Durante os experimentos e discussões com a minha orientadora, optei por usar um período que tinha na minha residência para estágios externos e fiquei durante três meses num laboratório de pesquisa do Public Health England, em Porton Down, Inglaterra. Lá comecei os experimentos para o que seria o meu mestrado, também avaliando alterações renais na doença meningocócica, porém em modelo animal.

Mas, por vezes, somos engolidos pela rotina e pela vida. Eu dei seguimento ao mestrado, porém acabei indo trabalhar numa área completamente diferente, que foi o de controle de infecção hospitalar. É uma área que também me fascina, mas muito longe de trabalhar com equipamentos em laboratório. Pensando no ideal do início da história, está muito mais para ser um serviço de políticas públicas (ainda que dentro do ambiente hospitalar, mas com foco em prevenção) do que para um Nobel.

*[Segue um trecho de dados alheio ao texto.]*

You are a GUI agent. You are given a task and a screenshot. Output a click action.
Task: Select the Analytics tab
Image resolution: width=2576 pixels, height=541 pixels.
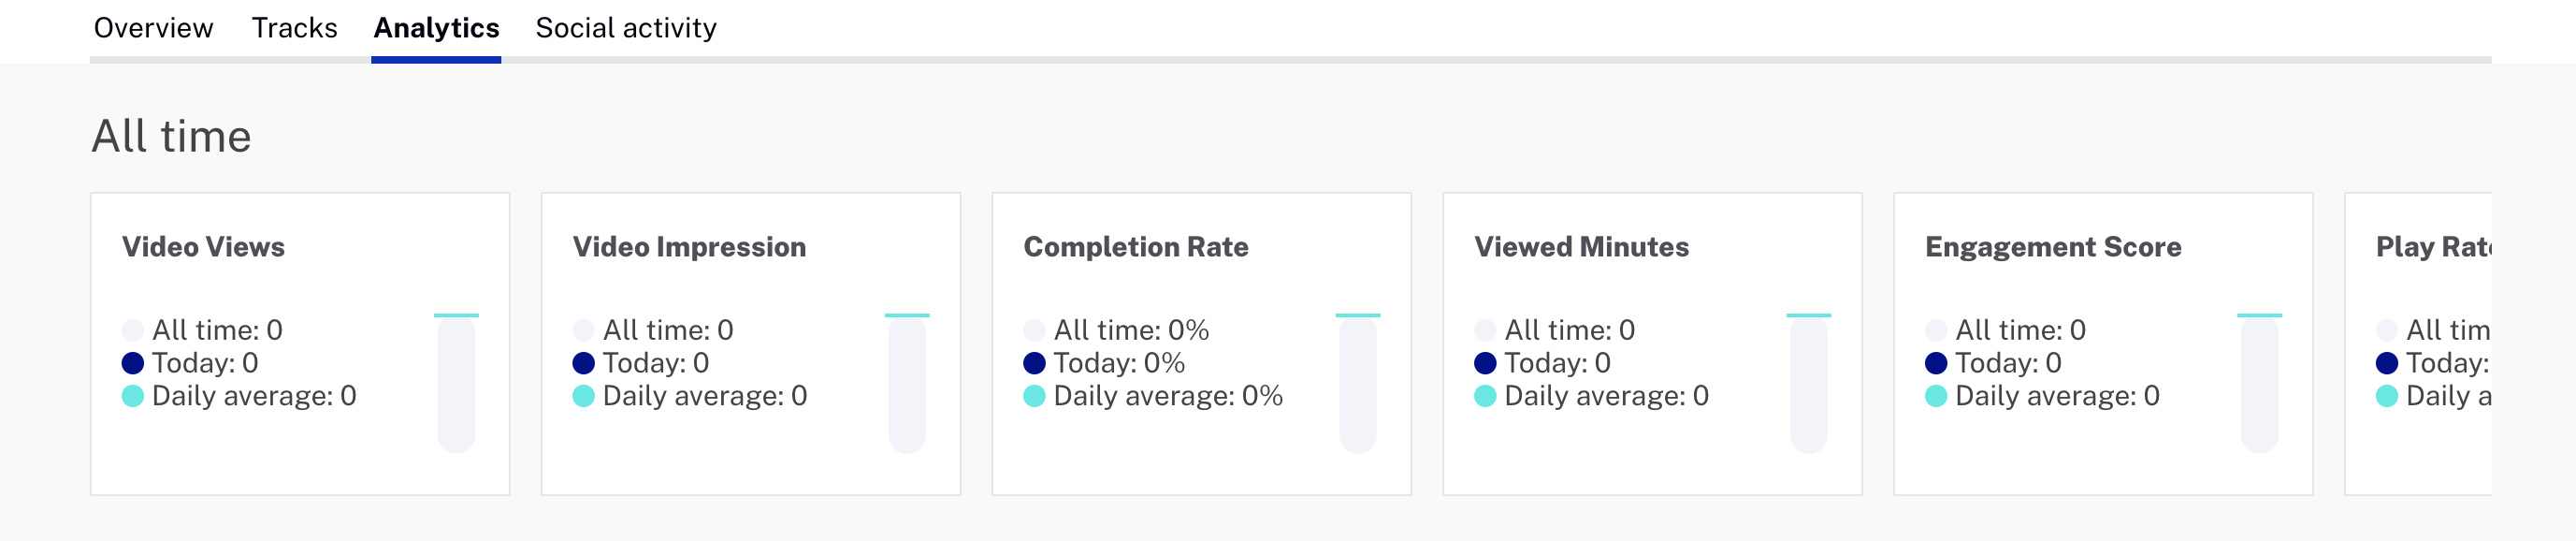[436, 28]
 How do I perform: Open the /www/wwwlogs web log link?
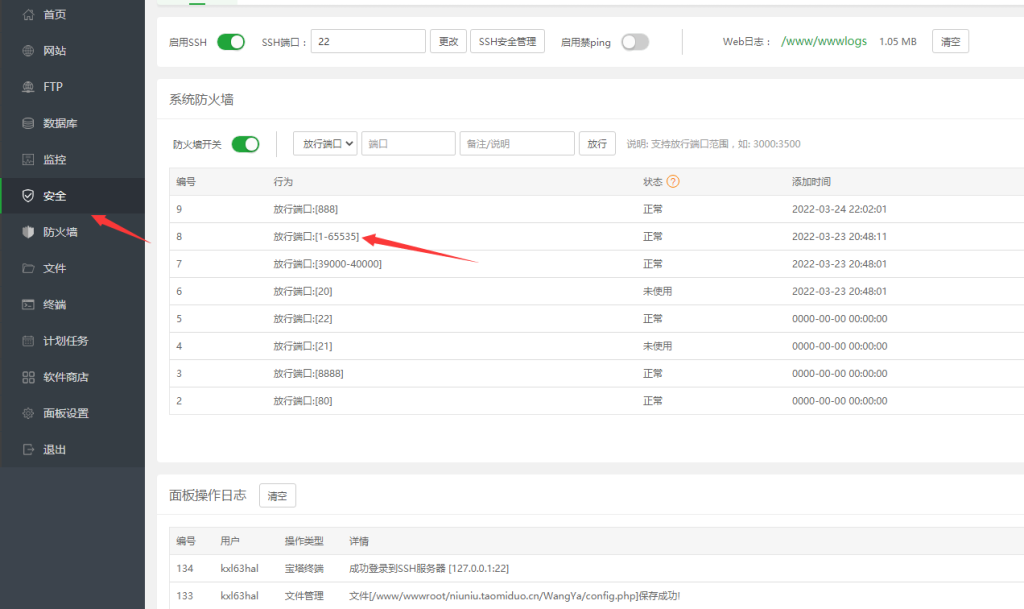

Nos anos seguintes eu continuei participando de congressos e apresentando trabalhos ou participando de grupo de discussões. Pensando nesse propósito de atingir mais pessoas diretamente, comecei a participar do SciCast, na elaboração de pautas e gravação de episódios.

Pouco depois que comecei a participar, no final de 2019, iniciou a pandemia. E certamente isso fez com que eu reconsiderasse várias decisões que havia tomado. No início tínhamos todas as pessoas com muito medo, muitas incertezas e muitos questionamentos. Com o passar do tempo, principalmente porque em 2020 ainda não tínhamos vivido o pior da pandemia, que seria no início de 2021, houve retorno a velhas práticas sem levar em conta os riscos.

Por isso, após 8 anos atuando no controle de infecção, decidi reiniciar minha trajetória.

Foi assim que há um ano eu parei de atuar no controle de infecção, voltei para a assistência e agora voltei para o Instituto de Infectologia Emílio Ribas.

E os próximos passos são voltar para a pesquisa, ainda não sei se clínica ou experimental. Neste ano, pretendo retomar o projeto do doutorado. Longe de achar que curarei o HIV, mas ciente das dificuldades e habilidades necessárias e, quem sabe, continuar contribuindo para levar conhecimento a outras pessoas.